Je me suis réveillée avec l'impression de m'être endormie quelques minutes plus tôt seulement. Je me levai du lit courbaturée, comme si j'avais dormi dans une mauvaise position. Mes cernes semblaient peser une tonne.

En descendant jusqu'à la cuisine, j'imaginai la discussion qui allait suivre, avec mes parents. Si ça ne tenait qu'à moi, j'aurais sauté dans le premier train venu vers une destination inconnue, en espérant pouvoir déjouer le destin. Ça ne marchait pas comme cela, malheureusement. D'où la nécessité d'en parler.
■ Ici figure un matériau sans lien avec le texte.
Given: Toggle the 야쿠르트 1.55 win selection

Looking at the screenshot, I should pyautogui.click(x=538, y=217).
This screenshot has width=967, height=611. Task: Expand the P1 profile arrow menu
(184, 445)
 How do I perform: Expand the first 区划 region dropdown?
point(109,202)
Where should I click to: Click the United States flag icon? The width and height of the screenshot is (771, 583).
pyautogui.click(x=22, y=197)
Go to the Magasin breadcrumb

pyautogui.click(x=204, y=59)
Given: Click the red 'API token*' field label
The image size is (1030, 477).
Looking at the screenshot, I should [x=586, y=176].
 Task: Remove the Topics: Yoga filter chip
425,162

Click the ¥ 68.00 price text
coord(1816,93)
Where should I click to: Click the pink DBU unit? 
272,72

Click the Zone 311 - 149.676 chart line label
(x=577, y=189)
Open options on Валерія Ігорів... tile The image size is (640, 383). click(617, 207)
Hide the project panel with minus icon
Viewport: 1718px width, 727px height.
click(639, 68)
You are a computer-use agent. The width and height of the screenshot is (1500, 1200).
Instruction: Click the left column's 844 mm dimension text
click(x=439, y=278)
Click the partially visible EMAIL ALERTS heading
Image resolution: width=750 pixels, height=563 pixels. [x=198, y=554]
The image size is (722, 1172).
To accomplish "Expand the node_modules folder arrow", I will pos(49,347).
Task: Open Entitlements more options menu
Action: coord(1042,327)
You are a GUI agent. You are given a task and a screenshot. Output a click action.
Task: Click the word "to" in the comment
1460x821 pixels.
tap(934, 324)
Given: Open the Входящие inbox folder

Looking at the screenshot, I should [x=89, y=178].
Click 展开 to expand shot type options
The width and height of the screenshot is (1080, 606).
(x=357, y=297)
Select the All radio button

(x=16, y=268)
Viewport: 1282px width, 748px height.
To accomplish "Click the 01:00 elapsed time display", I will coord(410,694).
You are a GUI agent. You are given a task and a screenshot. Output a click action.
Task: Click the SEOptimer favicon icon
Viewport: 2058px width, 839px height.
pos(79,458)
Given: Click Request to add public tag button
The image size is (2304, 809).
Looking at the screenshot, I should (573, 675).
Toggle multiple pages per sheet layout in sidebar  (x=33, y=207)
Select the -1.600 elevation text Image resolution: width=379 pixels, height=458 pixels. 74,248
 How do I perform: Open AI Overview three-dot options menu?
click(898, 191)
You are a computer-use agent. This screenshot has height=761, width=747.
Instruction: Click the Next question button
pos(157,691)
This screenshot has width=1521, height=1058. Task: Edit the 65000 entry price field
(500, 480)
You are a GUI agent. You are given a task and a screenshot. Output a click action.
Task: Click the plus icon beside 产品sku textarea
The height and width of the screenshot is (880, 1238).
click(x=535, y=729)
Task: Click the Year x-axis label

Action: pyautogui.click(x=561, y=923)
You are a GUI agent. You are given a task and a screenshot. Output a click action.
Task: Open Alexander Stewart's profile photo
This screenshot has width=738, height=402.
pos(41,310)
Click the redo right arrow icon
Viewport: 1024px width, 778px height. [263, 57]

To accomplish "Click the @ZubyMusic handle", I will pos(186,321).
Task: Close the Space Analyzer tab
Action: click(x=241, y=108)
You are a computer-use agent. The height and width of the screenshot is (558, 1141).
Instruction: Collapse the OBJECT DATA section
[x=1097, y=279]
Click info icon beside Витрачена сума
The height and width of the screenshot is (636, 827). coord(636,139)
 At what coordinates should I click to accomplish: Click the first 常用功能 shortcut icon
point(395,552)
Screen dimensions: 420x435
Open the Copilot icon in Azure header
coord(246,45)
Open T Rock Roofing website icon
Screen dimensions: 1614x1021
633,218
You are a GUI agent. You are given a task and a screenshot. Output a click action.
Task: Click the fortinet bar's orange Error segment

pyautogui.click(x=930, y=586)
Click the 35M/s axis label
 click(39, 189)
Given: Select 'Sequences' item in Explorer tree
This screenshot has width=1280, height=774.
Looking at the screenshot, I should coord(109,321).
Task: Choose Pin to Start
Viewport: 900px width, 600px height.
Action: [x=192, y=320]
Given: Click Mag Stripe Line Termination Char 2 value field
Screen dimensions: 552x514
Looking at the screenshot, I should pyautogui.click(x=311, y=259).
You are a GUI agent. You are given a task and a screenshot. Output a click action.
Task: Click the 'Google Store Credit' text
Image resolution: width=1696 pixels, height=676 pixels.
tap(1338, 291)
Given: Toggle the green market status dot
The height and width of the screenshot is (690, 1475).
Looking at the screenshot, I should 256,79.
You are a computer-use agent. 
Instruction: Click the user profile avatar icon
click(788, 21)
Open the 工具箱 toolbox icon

Papa et maman étaient installés à leurs places habituelles et mes sœurs n'étaient pas encore là. Les voir ainsi, aussi normaux, me procura un étrange sentiment de malaise. Il y avait un décalage entre le problème en cours et cette vision du quotidien. Si je me vidais assez l'esprit, je pouvais presque croire qu'aujourd'hui était une matinée comme une autre, sans soucis. Tout semblait si irréel...

— Quand tu auras fini de manger, va dans le bureau de papa, il faudra qu'on discute.

Maman n'avait même pas levé les yeux de son journal.

Et le petit-déjeuner passa, dans une ambiance que je semblais être la seule à trouver étrange. Aglaure et Cydippe étaient arrivées et avaient discuté de choses triviales. De mon côté, je n'avais pas pipé mot, jusqu'au moment où je m'étais levée de table.